If you run out of gas in a gas car you can, believe it or not, bring the gas to the car!!! But if you have an EV you need a flatbed to take the car to the charger. It won't cost you more than just a couple hundred dollars; people who can buy a $80K car do not worry about such pocket change. Besides, there is only a dozen of superchargers for Tesla; and any other outlet requires you to set up a camp right there for many hours.
300 mile range is good enough for anything but cross country trips.
This is the best possible range under best possible conditions. A reporter took this car on a trip, left it overnight outside of a hotel, and next morning it lost half of the charge. He became stranded shortly after that, despite his frantic efforts to find a public charger.
Very few people would choose to take a high end luxury sports car on a cross country trip anyway electric or not.
Tesla S is not a sports car, it's a family sedan. It just costs like a top notch sports car; but it can't go much faster than the speed limit on I-5 (70 mph.) You could drive very comfortably in the right lane at that speed, right between huge trucks :-) Calculators on Tesla's Web site max out at 65 mph. Makes sense - who would dare to drive faster than that? :-)
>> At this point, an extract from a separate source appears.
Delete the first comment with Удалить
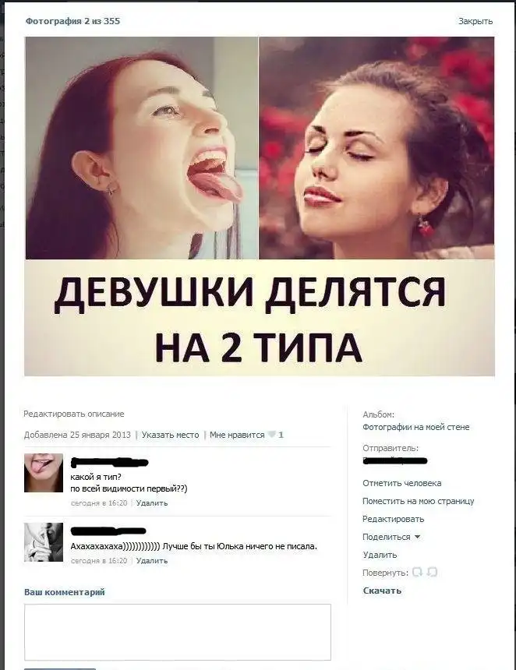This screenshot has height=670, width=516. 152,503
But otherwise you are correct; whenever I go on a road trip I always walk into my garage and spend literally hours trying to pick the best car out of tens - no, hundreds - of cars that I own :-)
Top speed is 130 (not that anyone get's up there too often on I-5, as you state)... but the acceleration was HEAVENLY... 0-60 in 4.2 sec.
There are rumors that reverse engineering reveals it’s a $140,000 car being sold for $100,000. But it’s a nice car, as most any $100,000 luxe car would be.